WHAT IS REQUIRED - Your answer should be one number, the count of lines in the data that hold "Output".

━━━━━━━━━━━━━━━━━━━━

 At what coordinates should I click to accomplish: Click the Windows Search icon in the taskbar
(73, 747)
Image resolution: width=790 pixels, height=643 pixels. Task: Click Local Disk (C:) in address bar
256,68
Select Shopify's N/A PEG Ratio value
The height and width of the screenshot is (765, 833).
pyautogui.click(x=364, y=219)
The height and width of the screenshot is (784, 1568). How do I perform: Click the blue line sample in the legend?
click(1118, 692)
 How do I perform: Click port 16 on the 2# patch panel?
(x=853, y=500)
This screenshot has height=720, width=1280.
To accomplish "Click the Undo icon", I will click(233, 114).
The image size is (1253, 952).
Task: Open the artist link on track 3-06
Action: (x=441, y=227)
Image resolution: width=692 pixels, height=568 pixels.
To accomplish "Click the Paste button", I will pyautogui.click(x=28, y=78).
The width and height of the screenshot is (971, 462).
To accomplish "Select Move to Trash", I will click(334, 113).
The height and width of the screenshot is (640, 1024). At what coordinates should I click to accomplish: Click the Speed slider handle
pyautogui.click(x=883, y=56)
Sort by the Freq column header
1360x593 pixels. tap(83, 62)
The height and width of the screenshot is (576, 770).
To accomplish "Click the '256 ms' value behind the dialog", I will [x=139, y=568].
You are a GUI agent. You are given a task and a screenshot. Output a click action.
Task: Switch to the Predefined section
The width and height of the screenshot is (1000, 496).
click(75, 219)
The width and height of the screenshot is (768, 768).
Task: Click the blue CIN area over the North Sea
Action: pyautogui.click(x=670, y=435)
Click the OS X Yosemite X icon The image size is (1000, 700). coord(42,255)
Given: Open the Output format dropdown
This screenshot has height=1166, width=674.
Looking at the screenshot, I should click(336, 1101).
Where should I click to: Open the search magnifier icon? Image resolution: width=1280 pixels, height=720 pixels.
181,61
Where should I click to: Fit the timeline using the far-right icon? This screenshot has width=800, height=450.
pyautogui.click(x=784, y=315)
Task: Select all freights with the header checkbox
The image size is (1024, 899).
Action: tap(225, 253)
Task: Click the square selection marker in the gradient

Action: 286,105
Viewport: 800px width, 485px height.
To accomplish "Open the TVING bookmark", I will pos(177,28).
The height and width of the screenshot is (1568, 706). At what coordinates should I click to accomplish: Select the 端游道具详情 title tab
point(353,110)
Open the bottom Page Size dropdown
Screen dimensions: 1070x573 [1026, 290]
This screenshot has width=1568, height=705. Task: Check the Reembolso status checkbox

━━━━━━━━━━━━━━━━━━━━

WRITTEN SOLUTION - 2